Animal bone, by Lorrain Higby
Freelance archaeologist & Wessex Archaeology
The assemblage comprises 981 fragments of hand-recovered animal bone; the majority of this material is from mid-12th century contexts located within the cloister. Bird bones dominate the assemblage (61% of the total number of identified bones or NISP) and at least thirteen separate species have been identified. Chicken is the dominant species in the assemblage (c.32% NISP) and the remains from the cloisters are almost entirely composed of dressed carcasses. Less common birds include goose, duck, pigeon/dove and a range of wetland species, including teal/garganey, woodcock, plover, grey heron, mute swan and snipe. While these wetland birds do not represent a significant food resource it is clear from historical sources that these particular species were amongst the most highly prized birds served at elite and monastic sites.

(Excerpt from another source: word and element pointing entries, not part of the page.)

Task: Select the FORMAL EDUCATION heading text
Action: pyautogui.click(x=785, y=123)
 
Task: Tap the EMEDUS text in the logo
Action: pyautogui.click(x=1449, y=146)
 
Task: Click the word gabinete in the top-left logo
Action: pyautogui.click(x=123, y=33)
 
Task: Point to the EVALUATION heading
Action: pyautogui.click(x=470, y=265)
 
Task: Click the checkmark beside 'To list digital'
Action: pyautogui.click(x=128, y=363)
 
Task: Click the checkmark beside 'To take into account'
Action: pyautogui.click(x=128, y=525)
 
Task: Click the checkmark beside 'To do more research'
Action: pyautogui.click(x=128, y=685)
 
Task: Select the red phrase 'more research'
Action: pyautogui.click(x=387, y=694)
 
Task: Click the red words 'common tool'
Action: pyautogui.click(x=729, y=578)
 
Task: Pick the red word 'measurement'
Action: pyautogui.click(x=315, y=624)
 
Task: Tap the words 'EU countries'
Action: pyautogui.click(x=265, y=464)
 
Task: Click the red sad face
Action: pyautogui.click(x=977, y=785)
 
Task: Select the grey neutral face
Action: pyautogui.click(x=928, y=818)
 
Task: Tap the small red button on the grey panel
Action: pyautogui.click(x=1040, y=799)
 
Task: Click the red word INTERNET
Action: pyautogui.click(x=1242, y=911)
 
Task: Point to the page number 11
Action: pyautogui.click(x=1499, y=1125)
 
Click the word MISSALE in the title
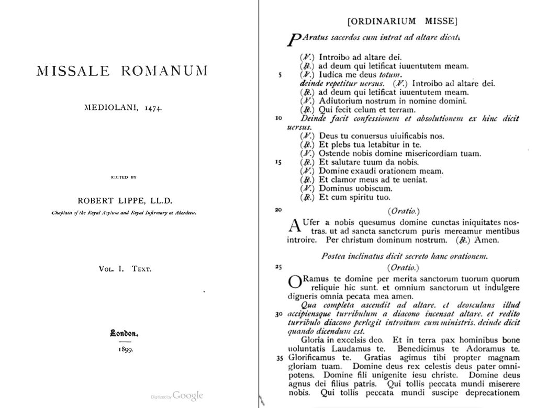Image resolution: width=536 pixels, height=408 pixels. pyautogui.click(x=73, y=71)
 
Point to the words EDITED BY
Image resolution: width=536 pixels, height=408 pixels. pyautogui.click(x=124, y=177)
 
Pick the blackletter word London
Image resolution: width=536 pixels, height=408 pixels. pyautogui.click(x=124, y=332)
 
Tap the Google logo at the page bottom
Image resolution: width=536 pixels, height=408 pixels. pyautogui.click(x=187, y=396)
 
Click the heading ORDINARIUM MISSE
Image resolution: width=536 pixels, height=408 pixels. pyautogui.click(x=403, y=21)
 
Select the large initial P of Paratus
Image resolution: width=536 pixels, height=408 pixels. pyautogui.click(x=295, y=40)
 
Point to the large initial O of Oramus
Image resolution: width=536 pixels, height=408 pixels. pyautogui.click(x=295, y=282)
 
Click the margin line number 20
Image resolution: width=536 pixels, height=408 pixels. pyautogui.click(x=278, y=209)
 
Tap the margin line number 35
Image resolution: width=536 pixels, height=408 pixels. pyautogui.click(x=280, y=358)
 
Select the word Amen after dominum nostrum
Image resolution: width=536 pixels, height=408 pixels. pyautogui.click(x=486, y=241)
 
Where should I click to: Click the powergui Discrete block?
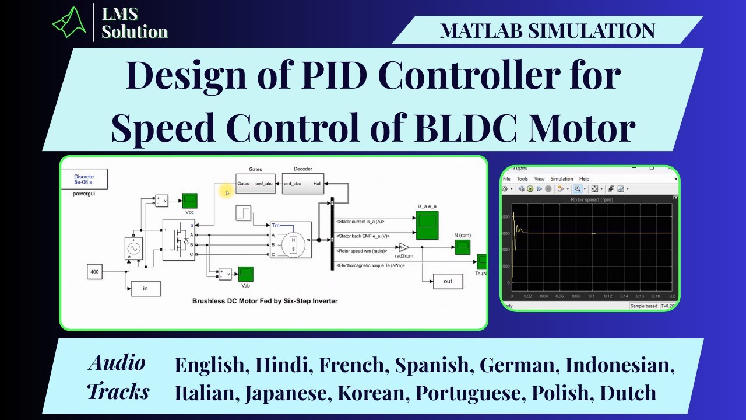click(84, 180)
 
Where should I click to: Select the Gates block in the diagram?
click(255, 183)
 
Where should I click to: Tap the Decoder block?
click(303, 183)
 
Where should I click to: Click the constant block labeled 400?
click(95, 271)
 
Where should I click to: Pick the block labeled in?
click(145, 288)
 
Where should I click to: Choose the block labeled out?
click(448, 281)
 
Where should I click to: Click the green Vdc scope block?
click(189, 201)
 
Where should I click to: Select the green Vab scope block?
click(245, 273)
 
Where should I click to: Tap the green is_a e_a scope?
click(428, 226)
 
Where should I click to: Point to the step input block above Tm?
click(244, 213)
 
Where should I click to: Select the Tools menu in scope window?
click(522, 179)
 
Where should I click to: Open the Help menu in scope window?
click(584, 179)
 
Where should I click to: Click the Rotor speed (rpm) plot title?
click(592, 200)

Pig is the most common mammalian species (21% NISP) and the second most abundant species after chicken. The available age information indicates a preference for the tender meat from suckling pigs. Sheep bones are also fairly common in the assemblage (11% NISP) and most are lambs just a few months old. Less common mammalian species include cattle, horse, dog and deer. The latter is mostly represented by antler off-cuts from object manufacture.
The basic pattern of relative importance outlined above, that is an abundance of birds but few mammals, is characteristic of monastic diets and linked to the Rule of religious observance as defined by St Benedict. Following this Rule, fish and the meat of birds was permitted but the meat of quadrupeds was forbidden to all except the sick. The dietary evidence from Glastonbury Abbey suggests that the monks cheated a little to get round these rules by consuming fish- substitutes. These substitutes included animals that were considered to have a similar anatomical, physiological or ecological (i.e. aquatic habit) resemblance to fish and included newborn lambs and piglets from the water environment of the uterus.